What would happen if we had them in the opposite order:

CL-USER> (make-initialised-brain 5 7)
#2A((:OFF :OFF :ON  :ON  :OFF)
    (:OFF :OFF :OFF :OFF :OFF)
    (:OFF :OFF :OFF :OFF :OFF)
    (:OFF :OFF :OFF :OFF :OFF)
    (:OFF :OFF :OFF :OFF :OFF)
    (:OFF :OFF :OFF :OFF :OFF)
    (:OFF :OFF :OFF :OFF :OFF))

Incidentally, this is how Lau's version has them (if you have followed the examples carefully enough). There is no real difference having them either way, only a matter of convenience: if I look at the brain in REPL I want to see the same thing I'd see in animated graphical output.

The rules are independent of brain representation as long as we can provide the neighbouring cells as a parameter:

1:  (defun rules (state neighbours)
2:    (case state
3:      (:on    :dying)
4:      (:dying :off)
5:      (t (if (= 2 (count :on neighbours)) :on :off))))

How do we find the neighbours of a given cell? Easy, like this:

 1:  (defun neighbours (cells x y)
 2:    (let* ((mx (1- (array-dimension cells 1)))
 3:           (my (1- (array-dimension cells 0)))
 4:           (l (if (zerop x) mx (1- x)))
 5:           (r (if (= x mx) 0 (1+ x)))
 6:           (u (if (zerop y) my (1- y)))
 7:           (d (if (= y my) 0 (1+ y))))
 8:      (mapcar (lambda (x y)
 9:                (aref cells y x))
10:              (list l x r l r l x r)
11:              (list u u u y y d d d))))

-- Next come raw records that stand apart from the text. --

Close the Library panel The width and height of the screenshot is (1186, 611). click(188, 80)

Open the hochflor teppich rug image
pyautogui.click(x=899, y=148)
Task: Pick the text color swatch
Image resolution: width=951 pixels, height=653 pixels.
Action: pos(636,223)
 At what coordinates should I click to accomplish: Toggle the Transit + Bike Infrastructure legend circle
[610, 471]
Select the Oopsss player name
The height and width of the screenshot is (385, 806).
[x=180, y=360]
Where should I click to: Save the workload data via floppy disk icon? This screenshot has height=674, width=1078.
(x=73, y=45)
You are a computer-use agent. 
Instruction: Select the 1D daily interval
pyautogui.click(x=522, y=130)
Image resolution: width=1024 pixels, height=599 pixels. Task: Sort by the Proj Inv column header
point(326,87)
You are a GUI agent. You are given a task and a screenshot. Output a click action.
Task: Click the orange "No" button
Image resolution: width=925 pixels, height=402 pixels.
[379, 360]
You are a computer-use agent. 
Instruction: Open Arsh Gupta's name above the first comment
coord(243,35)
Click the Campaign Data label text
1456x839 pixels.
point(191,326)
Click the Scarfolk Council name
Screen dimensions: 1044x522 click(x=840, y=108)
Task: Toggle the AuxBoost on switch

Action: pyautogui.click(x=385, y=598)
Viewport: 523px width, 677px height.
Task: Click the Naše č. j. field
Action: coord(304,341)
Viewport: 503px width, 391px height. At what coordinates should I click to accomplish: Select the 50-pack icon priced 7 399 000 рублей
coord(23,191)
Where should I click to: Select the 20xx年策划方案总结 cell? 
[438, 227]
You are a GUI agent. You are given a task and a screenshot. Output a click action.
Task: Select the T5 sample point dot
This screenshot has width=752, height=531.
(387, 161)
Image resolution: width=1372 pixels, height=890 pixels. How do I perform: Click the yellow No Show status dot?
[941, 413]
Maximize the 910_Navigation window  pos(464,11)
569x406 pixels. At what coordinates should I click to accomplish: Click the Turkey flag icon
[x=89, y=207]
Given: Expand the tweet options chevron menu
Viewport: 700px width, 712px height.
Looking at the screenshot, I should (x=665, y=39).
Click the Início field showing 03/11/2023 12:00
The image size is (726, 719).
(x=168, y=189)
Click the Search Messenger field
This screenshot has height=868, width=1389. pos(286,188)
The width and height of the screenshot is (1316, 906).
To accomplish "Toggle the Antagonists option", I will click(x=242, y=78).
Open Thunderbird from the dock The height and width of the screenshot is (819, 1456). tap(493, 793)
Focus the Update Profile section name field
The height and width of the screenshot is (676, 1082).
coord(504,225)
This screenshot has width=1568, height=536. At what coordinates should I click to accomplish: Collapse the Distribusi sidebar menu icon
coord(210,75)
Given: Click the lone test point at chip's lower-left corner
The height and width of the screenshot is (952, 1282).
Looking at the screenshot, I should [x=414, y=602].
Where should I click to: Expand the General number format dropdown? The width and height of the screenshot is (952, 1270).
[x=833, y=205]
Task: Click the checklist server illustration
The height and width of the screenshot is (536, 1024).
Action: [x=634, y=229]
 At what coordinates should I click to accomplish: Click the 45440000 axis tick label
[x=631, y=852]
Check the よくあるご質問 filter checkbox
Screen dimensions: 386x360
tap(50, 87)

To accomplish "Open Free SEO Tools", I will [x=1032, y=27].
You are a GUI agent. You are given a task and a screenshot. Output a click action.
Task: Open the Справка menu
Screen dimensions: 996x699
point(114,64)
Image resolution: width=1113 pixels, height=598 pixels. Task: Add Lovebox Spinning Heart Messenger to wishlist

What happens here should be pretty obvious, but I'll explain a bit anyway since this is a one-way communication channel. mx and my are maximal values for x and y coordinates. Left of the cell (l) is current x coordinate minus 1, unless we're on the leftmost column (0), in which case we get mx. Similarly for right cell, except we look if we're on the rightmost column (mx), and wrap to 0 if we are. Similarly for y axis. In short, referencing a cell off the edge gets us a cell on the opposite side.

Then for each pair of coordinates around our cell we get the value from the cells array. These pairs are given by two lists: one fore x coordinates and one for y coordinates. Function mapcar goes over both lists simultaneously and applies given function to each successive pair of items from both lists.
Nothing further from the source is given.